*Supplied text*.

===

Ive been fighting with a similar problem and on my travels I came across a setting which may point you in the right direction A cat of my sendmail.cf returns the following
##### $Id: always_add_domain.m4,v 8.11 2000/09/12 22:00:53 ca Exp $ #####
Which is what I want but you not need this
Mike Eddington
-----Original Message----- From: main-bounces@lists.alug.org.uk [mailto:main-bounces@lists.alug.org.uk] On Behalf Of Chris G Sent: 11 November 2007 18:10 To: main@lists.alug.org.uk Subject: Re: [ALUG] More about sendmail sending to local machine
On Sun, Nov 11, 2007 at 09:44:25AM -0800, Jonathan McDowell wrote:
On Sun, Nov 11, 2007 at 11:46:04AM +0000, Chris G wrote:
I'm beginning to think this is impossible! :-)
...
Which certainly looks as if sendmail thinks that home.isbd.net is
the
local machine. However when I tried using 'mail' to send a message from root to chris@home.isbd.net (I used 'mail' to ensure little
else
was involved) it *still* tries to send it out to the outside world.
The entries in maillog are:-
Nov 11 11:38:20 home sendmail[7883]: lABBcJ9h007883: from=root,
size=64, class=0, nrcpts=1, msgid=200711111138.lABBcJ9h007883@home.isbd.net, relay=root@localhost
Nov 11 11:38:20 home sendmail[7884]: lABBcKac007884:
from=root@home.isbd.net, size=354, class=0, nrcpts=1, msgid=200711111138.lABBcJ9h007883@home.isbd.net, proto=ESMTP, daemon=MTA, relay=localhost.localdomain [127.0.0.1]
Nov 11 11:38:20 home sendmail[7883]: lABBcJ9h007883:
to=chris@home.isbd.net, ctladdr=root (0/0), delay=00:00:01, xdelay=00:00:00, mailer=relay, pri=30064, relay=[127.0.0.1] [127.0.0.1], dsn=2.0.0, stat=Sent (lABBcKac007884 Message accepted for delivery)
Nov 11 11:40:20 home sendmail[7886]: lABBcKac007884:
to=chris@84-45-228-40.no-dns-yet.enta.net, delay=00:02:00, xdelay=00:02:00, mailer=esmtp, pri=120354, relay=84-45-228-40.no-dns-yet.enta.net. [84.45.228.40], dsn=4.0.0, stat=Deferred: Connection timed out with 84-45-228-40.no-dns-yet.enta.net.
Looks like sendmail is finding the CNAME and rewriting the address.
You
shouldn't use a CNAME for a host that you want to receive mail. I suggest you try changing it to an A record instead. See, for example, RFC1123 Section 5.2.2
The CNAME is on the isbd.net host, somewhere in London (or wherever), the sendmail in question is running on my desktop Fedora box at home. I simply want to tell this sendmail how to send local mail, surely once sendmail knows that it's sending to 'this' machine it shouldn't even bother with what it can see elsewhere.
Anyway, as I said, I now have a solution. For whatever reason sendmail thinks isbd.net is 'this' machine, so mail sent to chris@isbd.net gets directly to me here. So sendmail *can* deliver locally, I don't understand where it gets isbd.net from as the local machine though.
I appreciate that A records and MX records are needed if you want to do full blown mail handling but all I wanted was to get mail for root on this machine to arrive in my local mailbox. No other mail goes in or out of this machine, I don't use it for mail at all. (By 'this' machine I mean my desktop machine, I'm sending this E-Mail using an ssh connection to a remote machine - where the 'real' isbd.net is hosted).

===

Source records:

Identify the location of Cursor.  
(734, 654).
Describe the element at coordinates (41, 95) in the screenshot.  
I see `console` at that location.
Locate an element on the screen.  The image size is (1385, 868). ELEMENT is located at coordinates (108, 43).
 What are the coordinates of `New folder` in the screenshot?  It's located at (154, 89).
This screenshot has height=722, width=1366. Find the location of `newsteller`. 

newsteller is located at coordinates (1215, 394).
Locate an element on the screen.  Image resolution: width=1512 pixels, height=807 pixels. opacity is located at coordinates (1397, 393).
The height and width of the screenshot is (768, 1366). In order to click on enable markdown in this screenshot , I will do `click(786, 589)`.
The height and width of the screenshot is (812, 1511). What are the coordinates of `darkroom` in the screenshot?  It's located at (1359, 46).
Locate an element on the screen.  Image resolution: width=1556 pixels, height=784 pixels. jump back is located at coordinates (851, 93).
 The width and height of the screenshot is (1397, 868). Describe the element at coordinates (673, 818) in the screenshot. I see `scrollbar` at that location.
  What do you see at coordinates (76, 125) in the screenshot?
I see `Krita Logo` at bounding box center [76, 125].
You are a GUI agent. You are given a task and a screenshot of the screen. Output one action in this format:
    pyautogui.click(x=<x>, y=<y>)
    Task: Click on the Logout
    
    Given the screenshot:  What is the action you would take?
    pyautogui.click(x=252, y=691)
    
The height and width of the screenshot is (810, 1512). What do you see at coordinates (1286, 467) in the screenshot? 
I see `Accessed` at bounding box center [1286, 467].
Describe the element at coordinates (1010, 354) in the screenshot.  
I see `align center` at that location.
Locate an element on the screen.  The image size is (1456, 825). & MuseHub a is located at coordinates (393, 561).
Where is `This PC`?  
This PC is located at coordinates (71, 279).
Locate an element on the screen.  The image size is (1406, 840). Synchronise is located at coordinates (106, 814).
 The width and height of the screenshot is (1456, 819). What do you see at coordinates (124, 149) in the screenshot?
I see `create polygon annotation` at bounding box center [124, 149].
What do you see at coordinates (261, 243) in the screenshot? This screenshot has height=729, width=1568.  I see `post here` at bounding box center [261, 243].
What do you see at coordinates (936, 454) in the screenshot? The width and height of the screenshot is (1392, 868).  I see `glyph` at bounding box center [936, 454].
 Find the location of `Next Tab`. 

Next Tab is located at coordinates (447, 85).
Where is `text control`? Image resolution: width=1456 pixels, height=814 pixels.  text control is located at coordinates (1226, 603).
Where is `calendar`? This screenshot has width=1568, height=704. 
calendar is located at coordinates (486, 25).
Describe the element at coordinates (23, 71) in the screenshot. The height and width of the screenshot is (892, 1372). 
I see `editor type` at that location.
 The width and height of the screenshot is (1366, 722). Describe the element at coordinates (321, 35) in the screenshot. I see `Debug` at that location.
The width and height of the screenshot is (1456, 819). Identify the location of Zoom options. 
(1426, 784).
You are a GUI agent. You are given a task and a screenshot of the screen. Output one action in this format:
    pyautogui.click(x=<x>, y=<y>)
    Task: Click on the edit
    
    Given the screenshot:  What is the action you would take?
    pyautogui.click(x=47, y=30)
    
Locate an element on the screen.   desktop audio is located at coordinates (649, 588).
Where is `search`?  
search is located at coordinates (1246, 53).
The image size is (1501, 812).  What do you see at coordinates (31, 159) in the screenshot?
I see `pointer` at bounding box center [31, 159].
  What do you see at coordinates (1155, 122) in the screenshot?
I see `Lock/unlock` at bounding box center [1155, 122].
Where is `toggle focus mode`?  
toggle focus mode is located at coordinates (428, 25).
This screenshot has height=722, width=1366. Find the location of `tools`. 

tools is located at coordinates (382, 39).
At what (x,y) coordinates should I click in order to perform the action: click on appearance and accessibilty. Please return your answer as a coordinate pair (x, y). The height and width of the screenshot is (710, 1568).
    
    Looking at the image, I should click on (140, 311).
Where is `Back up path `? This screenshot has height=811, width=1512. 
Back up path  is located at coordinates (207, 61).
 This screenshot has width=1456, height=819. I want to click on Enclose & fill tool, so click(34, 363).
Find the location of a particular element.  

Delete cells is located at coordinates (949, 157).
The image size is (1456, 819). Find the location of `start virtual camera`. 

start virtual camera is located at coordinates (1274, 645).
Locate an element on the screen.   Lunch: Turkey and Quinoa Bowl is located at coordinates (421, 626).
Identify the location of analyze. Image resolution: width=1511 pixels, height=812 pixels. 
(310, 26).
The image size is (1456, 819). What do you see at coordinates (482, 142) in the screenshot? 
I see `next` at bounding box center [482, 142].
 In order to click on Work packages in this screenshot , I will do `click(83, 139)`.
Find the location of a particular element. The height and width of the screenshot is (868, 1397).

===

Decide whether each statement agrees with the sendmail post, and support each yes or no with the deciding words quoted from the post: (a) Changing the CNAME to an A record is suggested. (b) The sendmail in question runs on a host in London. (c) Mail sent to chris@isbd.net is delivered directly on the local machine. Base your work only on the sendmail post, not on the records.

(a) Yes: "I suggest you try changing it to an A record instead."
(b) No: "the sendmail in question is running on my desktop Fedora box at home."
(c) Yes: "so mail sent to chris@isbd.net gets directly to me here."